EDIT (4/21/20): new link re: function inserted at end
Source: my tweets, with minor errors removed (https://twitter.com/krzhang/status/1252529588049072128)
Let's assume $A$ is symmetric and 0 on the diagonal. (disclaimer: I'm guessing this is not what you meant by "symmetry" because of poset context, but it may still be helpful) This means we are really working with unlooped undirected graphs, where
- p is how many edges the graph has, and
- q is now many 2-paths (disregarding order) that are not loops.
Now, cool observation: 2-paths that are not loops can be identified with their middle point and 2 neighbors. So for each vertex $i$ of deg. $d_i$, it contributes $d_i(d_i-1)/2$ 2-paths that are not loops.
So our problem becomes: "How many ways are there to split $p$ into nonnegative integers $d_1 + ... + d_n,$ such that $\sum d_i(d_i - 1)/2 = q$?"
Some manipulation gives $\sum d_i^2 = 2q + p$, so this problem really reduces to
"Given the first and 2nd power sums of $d_1 ... d_n$, how many sets of nonnegative $d_n$ are there?" or the quite-beautiful probabilistic form:
"How many nonnegative integral distributions are there of a fixed mean and variance?"
There're number theory constraints here, so I guess this is hard (which means original problem is even harder). However, computationally this isn't bad. Here's a solution:
- construct a 3-d infinite array so that $P[x][y][z]$ = "the number of ways to solve this with $x$ numbers such that their 1-power sum (sum) is $y$ and their 2-power sum is $z$
- use dynamic programming to build this layer by layer by $x$. So compute everything with $x = 1$ first, then reduce each problem with $x+1$ to those with $x$ by summing over different values for the first element.
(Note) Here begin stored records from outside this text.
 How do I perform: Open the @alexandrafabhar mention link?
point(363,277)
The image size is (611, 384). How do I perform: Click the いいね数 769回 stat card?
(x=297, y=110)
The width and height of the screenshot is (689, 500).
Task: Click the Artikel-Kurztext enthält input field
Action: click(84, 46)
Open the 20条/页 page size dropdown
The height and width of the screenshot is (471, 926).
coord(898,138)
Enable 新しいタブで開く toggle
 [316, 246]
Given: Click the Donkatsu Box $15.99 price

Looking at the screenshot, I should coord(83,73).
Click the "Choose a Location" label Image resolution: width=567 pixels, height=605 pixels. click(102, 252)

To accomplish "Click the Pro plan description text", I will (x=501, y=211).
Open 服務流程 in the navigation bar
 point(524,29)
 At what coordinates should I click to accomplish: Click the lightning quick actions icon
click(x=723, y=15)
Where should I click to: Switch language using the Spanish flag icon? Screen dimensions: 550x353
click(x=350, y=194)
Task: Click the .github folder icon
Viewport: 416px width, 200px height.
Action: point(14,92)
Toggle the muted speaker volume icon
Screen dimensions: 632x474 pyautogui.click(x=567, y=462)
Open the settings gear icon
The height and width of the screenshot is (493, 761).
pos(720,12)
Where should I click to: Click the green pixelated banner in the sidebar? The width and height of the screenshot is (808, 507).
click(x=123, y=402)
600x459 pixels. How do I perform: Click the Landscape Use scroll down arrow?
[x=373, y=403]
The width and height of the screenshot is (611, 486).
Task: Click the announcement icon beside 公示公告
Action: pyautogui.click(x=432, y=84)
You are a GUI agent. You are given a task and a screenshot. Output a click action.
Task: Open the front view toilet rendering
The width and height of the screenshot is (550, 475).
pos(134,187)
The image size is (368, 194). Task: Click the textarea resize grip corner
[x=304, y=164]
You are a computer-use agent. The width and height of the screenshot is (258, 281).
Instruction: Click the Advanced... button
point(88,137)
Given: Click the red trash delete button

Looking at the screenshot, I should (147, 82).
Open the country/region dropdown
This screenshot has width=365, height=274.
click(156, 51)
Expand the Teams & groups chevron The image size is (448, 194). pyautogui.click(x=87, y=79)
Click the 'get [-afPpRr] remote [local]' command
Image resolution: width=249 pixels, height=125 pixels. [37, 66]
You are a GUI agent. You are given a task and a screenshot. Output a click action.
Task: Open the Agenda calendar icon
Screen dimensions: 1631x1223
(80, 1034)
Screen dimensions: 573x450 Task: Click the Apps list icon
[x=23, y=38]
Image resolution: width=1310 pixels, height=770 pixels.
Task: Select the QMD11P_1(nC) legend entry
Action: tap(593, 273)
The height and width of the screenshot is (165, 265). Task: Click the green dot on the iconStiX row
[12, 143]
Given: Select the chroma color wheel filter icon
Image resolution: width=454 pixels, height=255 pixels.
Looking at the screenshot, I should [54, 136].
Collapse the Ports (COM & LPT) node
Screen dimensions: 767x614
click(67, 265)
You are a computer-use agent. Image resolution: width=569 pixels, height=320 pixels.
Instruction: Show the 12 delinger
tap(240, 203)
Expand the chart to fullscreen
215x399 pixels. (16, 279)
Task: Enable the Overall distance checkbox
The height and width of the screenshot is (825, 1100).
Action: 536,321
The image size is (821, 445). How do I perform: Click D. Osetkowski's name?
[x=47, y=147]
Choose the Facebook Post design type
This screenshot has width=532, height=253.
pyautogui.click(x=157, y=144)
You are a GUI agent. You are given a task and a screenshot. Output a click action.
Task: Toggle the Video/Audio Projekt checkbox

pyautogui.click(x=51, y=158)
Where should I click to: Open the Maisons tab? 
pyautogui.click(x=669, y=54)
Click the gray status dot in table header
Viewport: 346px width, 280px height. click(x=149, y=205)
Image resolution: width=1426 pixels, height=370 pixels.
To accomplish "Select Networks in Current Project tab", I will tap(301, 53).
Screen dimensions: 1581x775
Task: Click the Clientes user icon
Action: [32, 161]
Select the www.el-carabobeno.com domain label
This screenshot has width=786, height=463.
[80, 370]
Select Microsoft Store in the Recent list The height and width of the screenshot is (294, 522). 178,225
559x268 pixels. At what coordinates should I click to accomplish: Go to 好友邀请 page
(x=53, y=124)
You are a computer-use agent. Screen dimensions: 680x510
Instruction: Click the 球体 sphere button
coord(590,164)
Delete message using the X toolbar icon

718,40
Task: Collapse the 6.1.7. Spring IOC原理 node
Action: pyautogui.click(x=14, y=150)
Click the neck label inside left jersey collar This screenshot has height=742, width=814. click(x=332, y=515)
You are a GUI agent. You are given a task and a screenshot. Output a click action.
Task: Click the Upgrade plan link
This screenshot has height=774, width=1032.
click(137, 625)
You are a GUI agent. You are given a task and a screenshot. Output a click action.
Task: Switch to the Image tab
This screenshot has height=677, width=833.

This gives an $O(n^2p(2q+p))$ algorithm.
Link (h/t Boris Alexeev): This last function is explored at https://mathworld.wolfram.com/SumofSquaresFunction.html as "sum of squares function." As I predicted, it seems number-theoretical and thus needs to be written as sums of modular functions for larger $n$ and $k$. Therefore, finding a closed form seems super hard.